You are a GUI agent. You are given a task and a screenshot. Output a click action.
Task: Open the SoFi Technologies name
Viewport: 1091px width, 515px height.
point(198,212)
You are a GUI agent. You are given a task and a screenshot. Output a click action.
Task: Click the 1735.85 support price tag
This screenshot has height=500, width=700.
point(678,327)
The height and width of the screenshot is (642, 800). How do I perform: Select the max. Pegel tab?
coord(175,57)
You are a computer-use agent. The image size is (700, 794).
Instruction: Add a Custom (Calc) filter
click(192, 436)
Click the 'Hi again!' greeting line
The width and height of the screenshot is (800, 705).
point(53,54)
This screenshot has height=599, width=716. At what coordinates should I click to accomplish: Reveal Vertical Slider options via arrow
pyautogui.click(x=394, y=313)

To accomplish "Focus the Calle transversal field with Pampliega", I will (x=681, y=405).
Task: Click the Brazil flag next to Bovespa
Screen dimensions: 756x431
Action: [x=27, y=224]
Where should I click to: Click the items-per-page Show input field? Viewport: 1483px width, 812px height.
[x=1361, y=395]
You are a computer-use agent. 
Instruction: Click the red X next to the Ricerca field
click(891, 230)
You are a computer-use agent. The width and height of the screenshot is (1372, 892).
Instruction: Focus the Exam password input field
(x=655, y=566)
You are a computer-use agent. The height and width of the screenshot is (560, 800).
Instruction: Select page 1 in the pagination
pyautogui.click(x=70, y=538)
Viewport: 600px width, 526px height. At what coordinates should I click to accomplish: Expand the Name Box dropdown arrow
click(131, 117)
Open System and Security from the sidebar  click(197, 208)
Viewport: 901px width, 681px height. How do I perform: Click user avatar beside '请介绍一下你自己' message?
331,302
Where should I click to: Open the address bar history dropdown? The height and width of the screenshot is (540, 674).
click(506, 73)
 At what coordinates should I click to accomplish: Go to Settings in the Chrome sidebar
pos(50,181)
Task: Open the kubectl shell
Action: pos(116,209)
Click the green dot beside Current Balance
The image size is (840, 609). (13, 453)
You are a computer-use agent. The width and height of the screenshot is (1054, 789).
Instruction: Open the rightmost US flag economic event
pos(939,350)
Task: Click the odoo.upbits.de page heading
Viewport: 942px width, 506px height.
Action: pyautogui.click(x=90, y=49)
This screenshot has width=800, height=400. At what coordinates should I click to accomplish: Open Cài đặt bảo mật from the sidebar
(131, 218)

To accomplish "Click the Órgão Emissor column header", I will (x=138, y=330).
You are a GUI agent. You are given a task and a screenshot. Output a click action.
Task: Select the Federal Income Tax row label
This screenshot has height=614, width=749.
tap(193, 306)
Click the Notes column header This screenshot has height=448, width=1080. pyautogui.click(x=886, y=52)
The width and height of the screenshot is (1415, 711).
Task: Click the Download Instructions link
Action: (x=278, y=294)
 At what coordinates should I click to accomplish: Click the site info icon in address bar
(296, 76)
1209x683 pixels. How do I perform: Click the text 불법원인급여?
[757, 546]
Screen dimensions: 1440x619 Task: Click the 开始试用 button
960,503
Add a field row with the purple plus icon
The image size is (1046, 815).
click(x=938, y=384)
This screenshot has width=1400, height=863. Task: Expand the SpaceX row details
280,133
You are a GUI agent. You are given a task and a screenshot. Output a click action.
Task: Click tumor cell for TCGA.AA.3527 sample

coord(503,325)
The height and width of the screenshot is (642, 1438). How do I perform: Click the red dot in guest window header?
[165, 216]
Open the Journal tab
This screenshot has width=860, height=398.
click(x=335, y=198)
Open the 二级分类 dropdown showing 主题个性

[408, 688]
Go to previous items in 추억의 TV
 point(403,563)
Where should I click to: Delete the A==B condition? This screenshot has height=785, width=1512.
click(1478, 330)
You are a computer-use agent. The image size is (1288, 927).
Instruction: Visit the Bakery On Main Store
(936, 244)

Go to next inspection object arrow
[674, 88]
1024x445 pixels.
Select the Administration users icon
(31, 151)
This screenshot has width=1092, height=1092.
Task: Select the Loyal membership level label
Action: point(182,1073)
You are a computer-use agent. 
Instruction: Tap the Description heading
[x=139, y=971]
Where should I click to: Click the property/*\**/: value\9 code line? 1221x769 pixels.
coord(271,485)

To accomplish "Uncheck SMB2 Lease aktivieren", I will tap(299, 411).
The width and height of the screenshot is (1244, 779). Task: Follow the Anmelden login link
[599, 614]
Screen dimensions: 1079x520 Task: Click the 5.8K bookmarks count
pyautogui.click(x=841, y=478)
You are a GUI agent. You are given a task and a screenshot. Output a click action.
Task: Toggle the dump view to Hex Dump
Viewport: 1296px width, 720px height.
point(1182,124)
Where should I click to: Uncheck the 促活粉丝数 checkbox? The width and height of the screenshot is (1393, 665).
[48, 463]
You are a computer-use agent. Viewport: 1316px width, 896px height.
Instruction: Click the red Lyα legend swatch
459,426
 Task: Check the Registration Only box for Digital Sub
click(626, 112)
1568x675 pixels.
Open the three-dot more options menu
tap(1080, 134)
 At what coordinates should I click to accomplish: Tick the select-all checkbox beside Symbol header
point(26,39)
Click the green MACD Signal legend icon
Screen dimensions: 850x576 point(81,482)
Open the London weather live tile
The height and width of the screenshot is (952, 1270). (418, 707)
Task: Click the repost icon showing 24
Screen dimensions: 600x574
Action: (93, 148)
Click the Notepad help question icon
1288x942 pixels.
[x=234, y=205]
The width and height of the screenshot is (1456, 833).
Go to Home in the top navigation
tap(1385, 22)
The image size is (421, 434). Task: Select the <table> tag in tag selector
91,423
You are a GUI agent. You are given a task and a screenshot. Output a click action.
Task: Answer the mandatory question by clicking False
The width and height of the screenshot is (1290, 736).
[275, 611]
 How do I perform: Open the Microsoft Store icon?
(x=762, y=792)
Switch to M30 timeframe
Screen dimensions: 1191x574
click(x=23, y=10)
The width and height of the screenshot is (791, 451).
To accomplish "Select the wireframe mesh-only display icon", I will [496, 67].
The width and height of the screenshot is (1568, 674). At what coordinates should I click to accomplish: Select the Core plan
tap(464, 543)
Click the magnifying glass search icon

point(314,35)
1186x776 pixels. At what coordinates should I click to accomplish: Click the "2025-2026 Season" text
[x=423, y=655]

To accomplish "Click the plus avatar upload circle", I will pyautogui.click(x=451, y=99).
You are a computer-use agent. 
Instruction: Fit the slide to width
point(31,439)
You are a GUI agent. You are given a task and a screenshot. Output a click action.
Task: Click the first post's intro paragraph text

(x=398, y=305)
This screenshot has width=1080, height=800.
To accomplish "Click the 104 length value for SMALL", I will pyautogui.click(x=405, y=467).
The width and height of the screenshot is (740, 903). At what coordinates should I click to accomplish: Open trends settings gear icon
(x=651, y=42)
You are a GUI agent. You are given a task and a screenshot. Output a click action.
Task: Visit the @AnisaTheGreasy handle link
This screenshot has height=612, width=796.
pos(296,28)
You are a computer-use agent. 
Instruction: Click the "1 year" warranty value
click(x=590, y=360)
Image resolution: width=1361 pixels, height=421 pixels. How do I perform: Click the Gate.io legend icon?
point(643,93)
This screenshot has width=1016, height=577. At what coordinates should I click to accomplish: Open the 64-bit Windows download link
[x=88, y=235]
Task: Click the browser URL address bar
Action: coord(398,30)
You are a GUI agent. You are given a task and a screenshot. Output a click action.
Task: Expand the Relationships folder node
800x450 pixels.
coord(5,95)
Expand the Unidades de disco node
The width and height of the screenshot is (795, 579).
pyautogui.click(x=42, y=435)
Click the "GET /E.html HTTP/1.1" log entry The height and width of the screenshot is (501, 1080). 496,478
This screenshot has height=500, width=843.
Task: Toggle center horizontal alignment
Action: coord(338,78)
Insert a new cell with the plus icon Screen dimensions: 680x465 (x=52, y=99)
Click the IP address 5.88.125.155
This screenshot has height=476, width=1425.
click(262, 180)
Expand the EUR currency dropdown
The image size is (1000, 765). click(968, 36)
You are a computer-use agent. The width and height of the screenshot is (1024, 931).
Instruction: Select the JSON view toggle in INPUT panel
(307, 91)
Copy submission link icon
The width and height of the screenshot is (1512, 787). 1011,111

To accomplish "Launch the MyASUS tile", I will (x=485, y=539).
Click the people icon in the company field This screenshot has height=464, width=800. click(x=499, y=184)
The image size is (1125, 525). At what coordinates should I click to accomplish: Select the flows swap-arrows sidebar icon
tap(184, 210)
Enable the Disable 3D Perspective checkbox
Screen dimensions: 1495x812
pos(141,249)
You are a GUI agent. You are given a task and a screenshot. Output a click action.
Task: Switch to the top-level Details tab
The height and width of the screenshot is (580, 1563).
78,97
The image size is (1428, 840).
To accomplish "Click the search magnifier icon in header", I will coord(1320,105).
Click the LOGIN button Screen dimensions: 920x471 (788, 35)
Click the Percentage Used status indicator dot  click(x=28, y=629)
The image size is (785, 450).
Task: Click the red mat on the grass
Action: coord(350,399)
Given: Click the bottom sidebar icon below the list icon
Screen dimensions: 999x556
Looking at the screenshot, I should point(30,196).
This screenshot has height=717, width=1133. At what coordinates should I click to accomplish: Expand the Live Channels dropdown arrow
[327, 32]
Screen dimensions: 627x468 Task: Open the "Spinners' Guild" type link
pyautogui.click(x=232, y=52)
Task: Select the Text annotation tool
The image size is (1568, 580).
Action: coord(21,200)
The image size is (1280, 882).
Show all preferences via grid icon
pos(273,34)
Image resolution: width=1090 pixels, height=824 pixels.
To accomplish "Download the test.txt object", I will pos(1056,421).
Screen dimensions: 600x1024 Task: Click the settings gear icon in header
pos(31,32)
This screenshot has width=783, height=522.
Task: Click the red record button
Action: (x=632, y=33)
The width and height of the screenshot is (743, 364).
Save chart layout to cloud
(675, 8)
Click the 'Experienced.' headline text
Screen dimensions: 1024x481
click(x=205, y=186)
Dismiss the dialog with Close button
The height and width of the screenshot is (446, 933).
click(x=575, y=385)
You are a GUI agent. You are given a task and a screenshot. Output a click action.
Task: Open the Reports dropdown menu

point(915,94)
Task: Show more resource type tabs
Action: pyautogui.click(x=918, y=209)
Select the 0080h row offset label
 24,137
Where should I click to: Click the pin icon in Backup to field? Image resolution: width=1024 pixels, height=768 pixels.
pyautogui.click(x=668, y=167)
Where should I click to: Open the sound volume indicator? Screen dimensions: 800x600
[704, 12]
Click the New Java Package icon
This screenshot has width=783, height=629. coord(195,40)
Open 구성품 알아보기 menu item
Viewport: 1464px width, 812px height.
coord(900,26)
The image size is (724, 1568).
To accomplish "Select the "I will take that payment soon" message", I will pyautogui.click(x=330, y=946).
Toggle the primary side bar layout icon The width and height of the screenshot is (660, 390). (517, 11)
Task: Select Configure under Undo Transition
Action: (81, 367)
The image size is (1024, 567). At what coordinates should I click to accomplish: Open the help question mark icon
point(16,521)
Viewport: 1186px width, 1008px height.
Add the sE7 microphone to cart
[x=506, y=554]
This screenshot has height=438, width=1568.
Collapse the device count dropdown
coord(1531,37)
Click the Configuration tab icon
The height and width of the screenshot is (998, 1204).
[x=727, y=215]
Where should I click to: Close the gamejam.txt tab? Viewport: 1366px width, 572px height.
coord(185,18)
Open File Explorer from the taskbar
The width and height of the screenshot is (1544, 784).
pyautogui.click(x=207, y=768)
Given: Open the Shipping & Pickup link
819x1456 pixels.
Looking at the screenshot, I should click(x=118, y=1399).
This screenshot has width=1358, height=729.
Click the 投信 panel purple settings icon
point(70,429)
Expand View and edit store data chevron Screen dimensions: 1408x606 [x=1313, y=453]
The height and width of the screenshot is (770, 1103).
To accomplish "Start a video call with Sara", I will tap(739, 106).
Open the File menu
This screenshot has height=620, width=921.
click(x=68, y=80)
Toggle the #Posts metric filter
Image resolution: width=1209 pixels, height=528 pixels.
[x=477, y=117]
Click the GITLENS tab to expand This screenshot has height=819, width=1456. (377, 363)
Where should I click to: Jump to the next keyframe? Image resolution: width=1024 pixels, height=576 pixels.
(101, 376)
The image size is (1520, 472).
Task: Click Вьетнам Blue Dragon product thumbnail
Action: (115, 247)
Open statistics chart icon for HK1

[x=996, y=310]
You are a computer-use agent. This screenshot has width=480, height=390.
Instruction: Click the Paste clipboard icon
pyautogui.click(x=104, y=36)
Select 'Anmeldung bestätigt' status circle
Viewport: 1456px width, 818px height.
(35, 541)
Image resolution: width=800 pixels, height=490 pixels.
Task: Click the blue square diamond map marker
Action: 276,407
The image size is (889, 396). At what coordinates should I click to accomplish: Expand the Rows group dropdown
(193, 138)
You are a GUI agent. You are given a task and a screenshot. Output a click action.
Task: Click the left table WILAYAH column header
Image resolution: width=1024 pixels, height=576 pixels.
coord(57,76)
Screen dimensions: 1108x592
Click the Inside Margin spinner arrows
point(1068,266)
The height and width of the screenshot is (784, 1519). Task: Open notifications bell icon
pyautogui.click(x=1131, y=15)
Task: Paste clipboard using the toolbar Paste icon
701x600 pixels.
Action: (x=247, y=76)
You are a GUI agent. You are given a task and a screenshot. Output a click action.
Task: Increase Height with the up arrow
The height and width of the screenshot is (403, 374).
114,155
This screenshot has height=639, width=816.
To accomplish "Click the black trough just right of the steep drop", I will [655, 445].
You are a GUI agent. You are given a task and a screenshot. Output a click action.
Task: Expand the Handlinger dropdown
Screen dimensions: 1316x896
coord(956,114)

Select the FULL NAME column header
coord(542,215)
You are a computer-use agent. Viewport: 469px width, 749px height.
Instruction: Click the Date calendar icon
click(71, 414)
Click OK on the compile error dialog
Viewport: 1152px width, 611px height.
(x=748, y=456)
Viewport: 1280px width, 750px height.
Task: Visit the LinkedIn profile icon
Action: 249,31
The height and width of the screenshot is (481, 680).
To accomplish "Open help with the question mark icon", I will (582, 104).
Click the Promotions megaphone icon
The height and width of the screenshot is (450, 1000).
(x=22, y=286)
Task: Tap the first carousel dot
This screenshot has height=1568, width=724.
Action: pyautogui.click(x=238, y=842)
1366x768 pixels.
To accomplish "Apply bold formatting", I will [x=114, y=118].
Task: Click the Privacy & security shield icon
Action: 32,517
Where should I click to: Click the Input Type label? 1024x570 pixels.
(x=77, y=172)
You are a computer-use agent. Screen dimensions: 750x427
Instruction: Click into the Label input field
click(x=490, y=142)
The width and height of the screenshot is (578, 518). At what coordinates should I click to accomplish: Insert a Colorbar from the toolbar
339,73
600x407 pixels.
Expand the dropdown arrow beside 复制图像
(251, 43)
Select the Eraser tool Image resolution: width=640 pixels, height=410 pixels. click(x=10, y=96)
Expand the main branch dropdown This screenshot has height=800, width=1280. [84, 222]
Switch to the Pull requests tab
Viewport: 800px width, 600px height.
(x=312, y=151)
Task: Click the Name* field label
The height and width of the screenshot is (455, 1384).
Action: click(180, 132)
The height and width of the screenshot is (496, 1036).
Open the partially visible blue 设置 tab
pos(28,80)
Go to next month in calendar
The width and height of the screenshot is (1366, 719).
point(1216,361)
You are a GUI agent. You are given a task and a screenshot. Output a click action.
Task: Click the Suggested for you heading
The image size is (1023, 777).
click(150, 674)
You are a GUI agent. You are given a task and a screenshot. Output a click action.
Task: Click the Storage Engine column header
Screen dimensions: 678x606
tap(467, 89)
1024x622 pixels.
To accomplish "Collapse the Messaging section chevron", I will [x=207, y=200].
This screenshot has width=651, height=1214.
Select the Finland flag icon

PROMPT —
Your answer must be the lines from the one that contains "The height and width of the screenshot is (496, 1036)." through the last line of the entries above, copied exactly, with no other lines.

OUTPUT FOR THIS TASK —
The height and width of the screenshot is (496, 1036).
Open the partially visible blue 设置 tab
pos(28,80)
Go to next month in calendar
The width and height of the screenshot is (1366, 719).
point(1216,361)
You are a GUI agent. You are given a task and a screenshot. Output a click action.
Task: Click the Suggested for you heading
The image size is (1023, 777).
click(150, 674)
You are a GUI agent. You are given a task and a screenshot. Output a click action.
Task: Click the Storage Engine column header
Screen dimensions: 678x606
tap(467, 89)
1024x622 pixels.
To accomplish "Collapse the Messaging section chevron", I will [x=207, y=200].
This screenshot has width=651, height=1214.
Select the Finland flag icon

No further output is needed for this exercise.